[O que se pede]
Prossiga o texto sobre a pobreza das mulheres e a globalização, apresentado abaixo, a partir do ponto em que ele termina.

[Trecho citado]
***

Segundo as Nações Unidas, os 70% de pobres do
mundo são mulheres, que são vítimas de
discriminação e ainda têm limitações
com relação ao acesso à terra, ao crédito,
à educação, à uma adequada capacitação
tecnológica, além de receberem menos do que
os homens para tarefas idênticas; são as últimas
a serem contratadas e as primeiras a perderem seus empregos.
As meninas e mulheres possuem menos de 1% das riquezas do
planeta. Realizam 70% das horas de trabalho e recebem somente
10% dos rendimentos. Quatro milhões de mulheres e meninas
são vendidas a cada ano para fins de prostituição,
escravidão doméstica ou casamento forçado.
2/3 das crianças que não vão à
escola são meninas e 2/3 dos analfabetos do mundo são
mulheres.
Construindo
um mundo de respeito
e
igualdade entre mulheres e homens[1]
Marcha
Mundial das Mulheres
A
pobreza das mulheres
A globalização não afeta igualmente a
ambos os sexos. Na expansão planetária do mercado,
e diante do triunfo do livre comércio, às mulheres
se destinam missões e papéis diferentes dos
homens. Mas a imensa maioria dos estudos sobre as conseqüências
da globalização capitalista e seus efeitos sobre
o trabalho e as condições de vida das populações
não integram em suas análises a perspectiva
de gênero.

***

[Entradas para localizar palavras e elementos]
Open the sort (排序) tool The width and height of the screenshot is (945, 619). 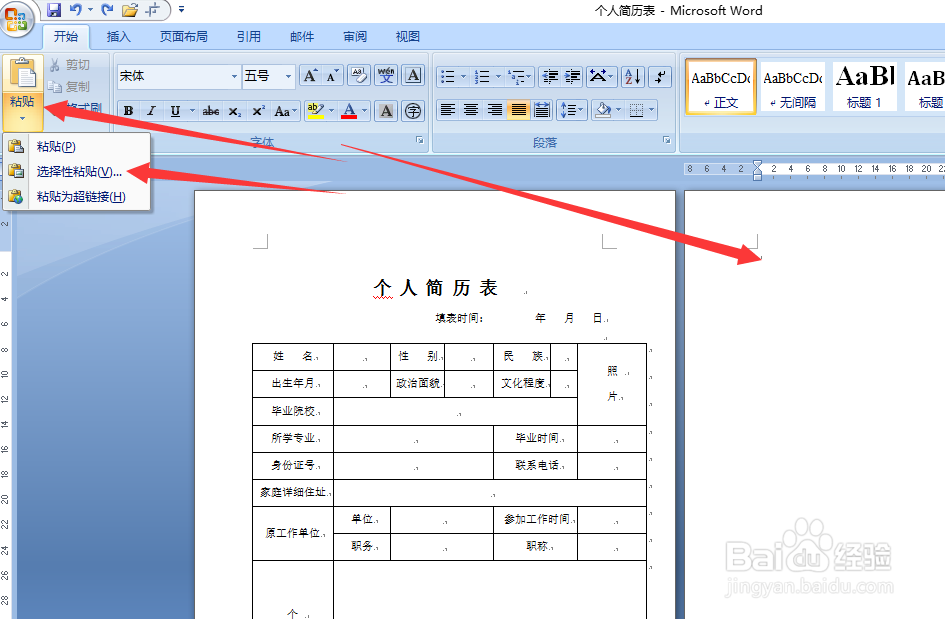(633, 76)
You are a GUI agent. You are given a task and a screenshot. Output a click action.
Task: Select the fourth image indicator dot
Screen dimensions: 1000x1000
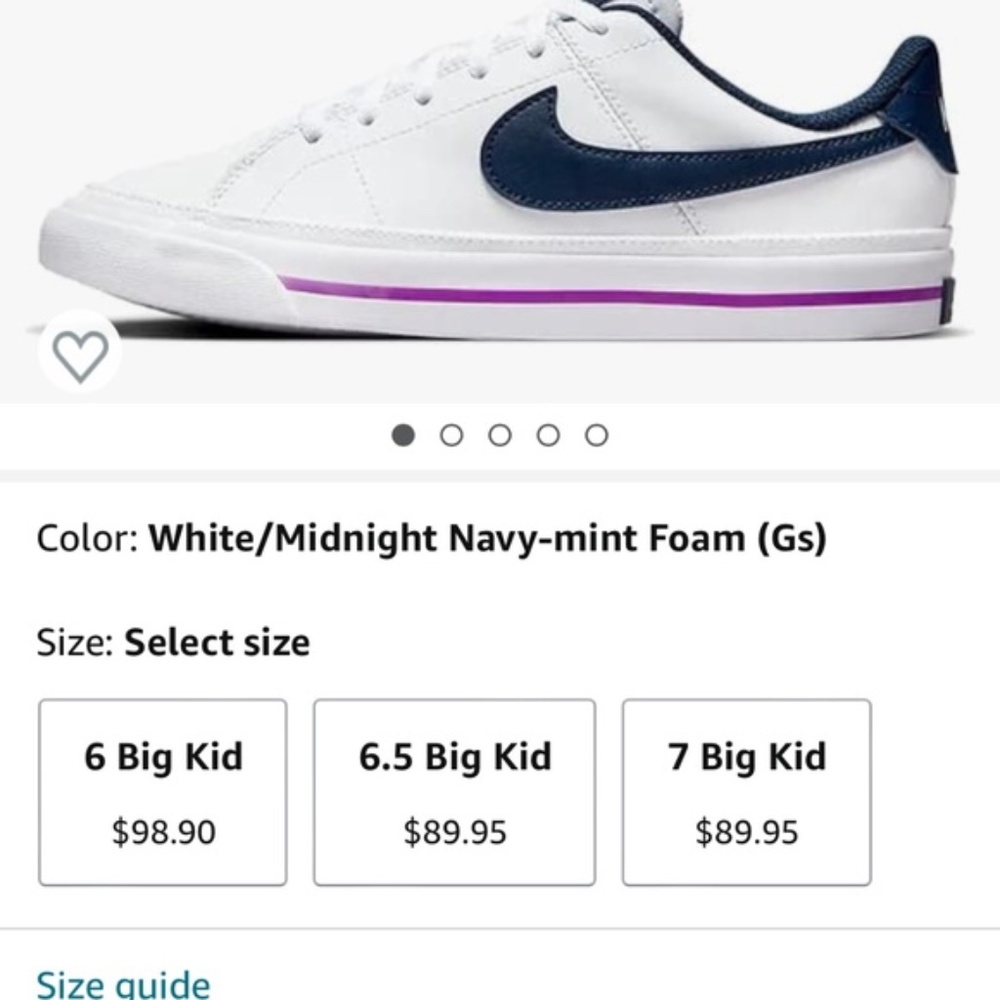pyautogui.click(x=548, y=434)
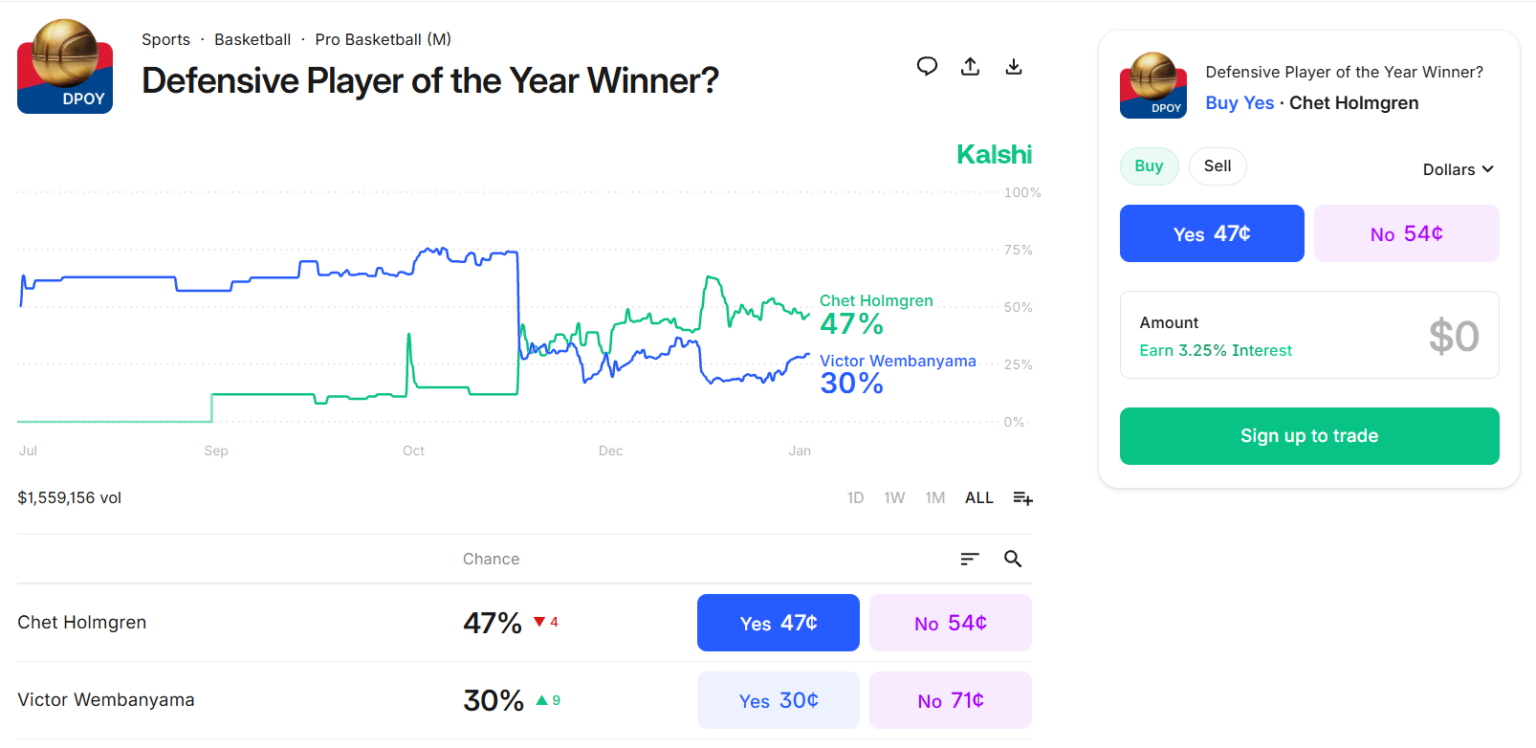Viewport: 1536px width, 748px height.
Task: Open the comments icon
Action: (x=927, y=65)
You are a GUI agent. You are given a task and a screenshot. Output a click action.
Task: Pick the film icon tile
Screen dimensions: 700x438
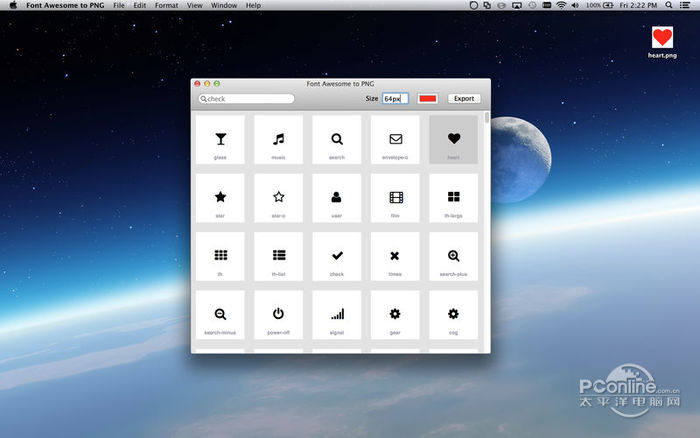(395, 198)
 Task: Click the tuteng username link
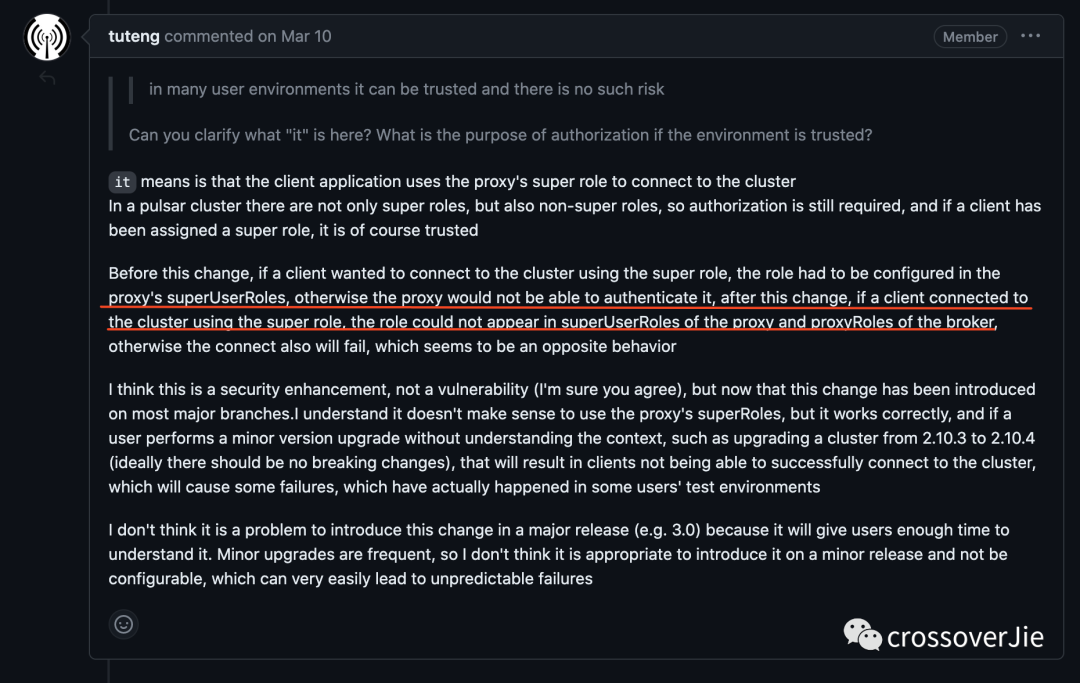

***

[Resposta a seguir]
Segundo as Nações Unidas, os 70% de pobres do
mundo são mulheres, que são vítimas de
discriminação e ainda têm limitações
com relação ao acesso à terra, ao crédito,
à educação, à uma adequada capacitação
tecnológica, além de receberem menos do que
os homens para tarefas idênticas; são as últimas
a serem contratadas e as primeiras a perderem seus empregos.
As denúncias apresentadas pela Marcha Mundial das Mulheres,
em 2000, aos dirigentes do Fundo Monetário Internacional
e do Banco Mundial não mudaram. Na verdade, pioraram,
em função dos avanços das políticas
de ajustes estruturais e acordos de livre comércio.
Permanece a tendência geral de redução
dos gastos governamentais provocando demissões em massa
no setor público, sobretudo na saúde e educação,
onde as mulheres são maioria. A privatização
sistemática nestes setores faz com que recaiam sobre
as mulheres e sobre seu trabalho invisível
e não remunerado as tarefas que deveriam ser de responsabilidade
do Estado. No mundo, 2/3 das crianças que não
têm acesso à escola são meninas; as famílias
dão preferência aos meninos quando não
dispõem de meios financeiros para a educação
de todos.
A liberalização da economia com a abertura das
fronteiras aos produtos de importação tem literalmente
matado a agricultura familiar praticada em sua grande maioria
por mulheres.
Em vários países do Sul uma grande maioria de
mulheres trabalha nas zonas francas, as maquilladoras, onde
os salários e as condições de trabalho
se assemelham à escravidão.
De maneira geral, as mulheres são particularmente afetadas
pelas crises econômicas e pelas reestruturações
que modificaram a natureza do trabalho e que estão
criando um desemprego cada vez mais grave para as mulheres.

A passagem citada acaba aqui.